» **Exercise instructions**: Each record below has to be printed verbatim.

▶

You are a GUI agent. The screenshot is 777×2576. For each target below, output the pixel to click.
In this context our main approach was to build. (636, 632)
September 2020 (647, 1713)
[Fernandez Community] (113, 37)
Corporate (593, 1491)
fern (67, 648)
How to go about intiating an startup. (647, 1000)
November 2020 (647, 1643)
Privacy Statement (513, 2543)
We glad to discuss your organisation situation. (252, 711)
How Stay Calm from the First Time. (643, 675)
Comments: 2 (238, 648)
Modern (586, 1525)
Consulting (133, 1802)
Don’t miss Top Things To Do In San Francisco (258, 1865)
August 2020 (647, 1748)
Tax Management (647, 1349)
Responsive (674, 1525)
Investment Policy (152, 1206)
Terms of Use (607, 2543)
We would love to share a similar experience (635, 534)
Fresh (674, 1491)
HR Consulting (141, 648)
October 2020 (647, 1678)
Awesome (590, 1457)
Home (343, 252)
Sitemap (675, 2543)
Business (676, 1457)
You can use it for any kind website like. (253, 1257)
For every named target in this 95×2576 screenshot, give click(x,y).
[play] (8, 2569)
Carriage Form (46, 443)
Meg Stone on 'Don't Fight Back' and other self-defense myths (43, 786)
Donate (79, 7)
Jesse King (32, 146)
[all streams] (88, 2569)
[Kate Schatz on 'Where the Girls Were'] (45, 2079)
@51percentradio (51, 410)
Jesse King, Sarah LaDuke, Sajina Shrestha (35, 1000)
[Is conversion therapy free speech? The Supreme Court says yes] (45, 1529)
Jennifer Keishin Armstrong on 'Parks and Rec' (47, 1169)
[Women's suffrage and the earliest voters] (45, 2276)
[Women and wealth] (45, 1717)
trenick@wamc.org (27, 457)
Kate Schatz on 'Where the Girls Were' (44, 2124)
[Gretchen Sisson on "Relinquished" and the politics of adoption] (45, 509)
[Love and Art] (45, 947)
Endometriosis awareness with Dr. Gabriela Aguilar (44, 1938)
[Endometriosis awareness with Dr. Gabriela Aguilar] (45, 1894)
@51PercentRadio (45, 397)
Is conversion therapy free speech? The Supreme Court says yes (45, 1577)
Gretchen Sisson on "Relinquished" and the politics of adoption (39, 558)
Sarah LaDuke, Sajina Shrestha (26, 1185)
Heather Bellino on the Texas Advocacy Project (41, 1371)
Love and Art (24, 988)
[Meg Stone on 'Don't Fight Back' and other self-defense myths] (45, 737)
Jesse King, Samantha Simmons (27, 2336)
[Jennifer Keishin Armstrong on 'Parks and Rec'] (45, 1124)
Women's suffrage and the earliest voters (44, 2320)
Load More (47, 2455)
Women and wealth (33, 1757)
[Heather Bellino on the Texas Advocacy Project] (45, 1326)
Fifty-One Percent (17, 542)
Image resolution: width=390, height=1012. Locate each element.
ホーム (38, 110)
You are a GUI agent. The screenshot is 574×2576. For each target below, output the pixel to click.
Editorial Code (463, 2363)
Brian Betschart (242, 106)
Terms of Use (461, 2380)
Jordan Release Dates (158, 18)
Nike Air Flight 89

◀

» **Answer space**:
You are a GUI agent. The screenshot is 777×2576. For each target below, output the pixel to click.
In this context our main approach was to build. (636, 632)
September 2020 (647, 1713)
[Fernandez Community] (113, 37)
Corporate (593, 1491)
fern (67, 648)
How to go about intiating an startup. (647, 1000)
November 2020 (647, 1643)
Privacy Statement (513, 2543)
We glad to discuss your organisation situation. (252, 711)
How Stay Calm from the First Time. (643, 675)
Comments: 2 (238, 648)
Modern (586, 1525)
Consulting (133, 1802)
Don’t miss Top Things To Do In San Francisco (258, 1865)
August 2020 (647, 1748)
Tax Management (647, 1349)
Responsive (674, 1525)
Investment Policy (152, 1206)
Terms of Use (607, 2543)
We would love to share a similar experience (635, 534)
Fresh (674, 1491)
HR Consulting (141, 648)
October 2020 (647, 1678)
Awesome (590, 1457)
Home (343, 252)
Sitemap (675, 2543)
Business (676, 1457)
You can use it for any kind website like. (253, 1257)
For every named target in this 95×2576 screenshot, give click(x,y).
[play] (8, 2569)
Carriage Form (46, 443)
Meg Stone on 'Don't Fight Back' and other self-defense myths (43, 786)
Donate (79, 7)
Jesse King (32, 146)
[all streams] (88, 2569)
[Kate Schatz on 'Where the Girls Were'] (45, 2079)
@51percentradio (51, 410)
Jesse King, Sarah LaDuke, Sajina Shrestha (35, 1000)
[Is conversion therapy free speech? The Supreme Court says yes] (45, 1529)
Jennifer Keishin Armstrong on 'Parks and Rec' (47, 1169)
[Women's suffrage and the earliest voters] (45, 2276)
[Women and wealth] (45, 1717)
trenick@wamc.org (27, 457)
Kate Schatz on 'Where the Girls Were' (44, 2124)
[Gretchen Sisson on "Relinquished" and the politics of adoption] (45, 509)
[Love and Art] (45, 947)
Endometriosis awareness with Dr. Gabriela Aguilar (44, 1938)
[Endometriosis awareness with Dr. Gabriela Aguilar] (45, 1894)
@51PercentRadio (45, 397)
Is conversion therapy free speech? The Supreme Court says yes (45, 1577)
Gretchen Sisson on "Relinquished" and the politics of adoption (39, 558)
Sarah LaDuke, Sajina Shrestha (26, 1185)
Heather Bellino on the Texas Advocacy Project (41, 1371)
Love and Art (24, 988)
[Meg Stone on 'Don't Fight Back' and other self-defense myths] (45, 737)
Jesse King, Samantha Simmons (27, 2336)
[Jennifer Keishin Armstrong on 'Parks and Rec'] (45, 1124)
Women's suffrage and the earliest voters (44, 2320)
Load More (47, 2455)
Women and wealth (33, 1757)
[Heather Bellino on the Texas Advocacy Project] (45, 1326)
Fifty-One Percent (17, 542)
Image resolution: width=390, height=1012. Locate each element.
ホーム (38, 110)
You are a GUI agent. The screenshot is 574×2576. For each target below, output the pixel to click.
Editorial Code (463, 2363)
Brian Betschart (242, 106)
Terms of Use (461, 2380)
Jordan Release Dates (158, 18)
Nike Air Flight 89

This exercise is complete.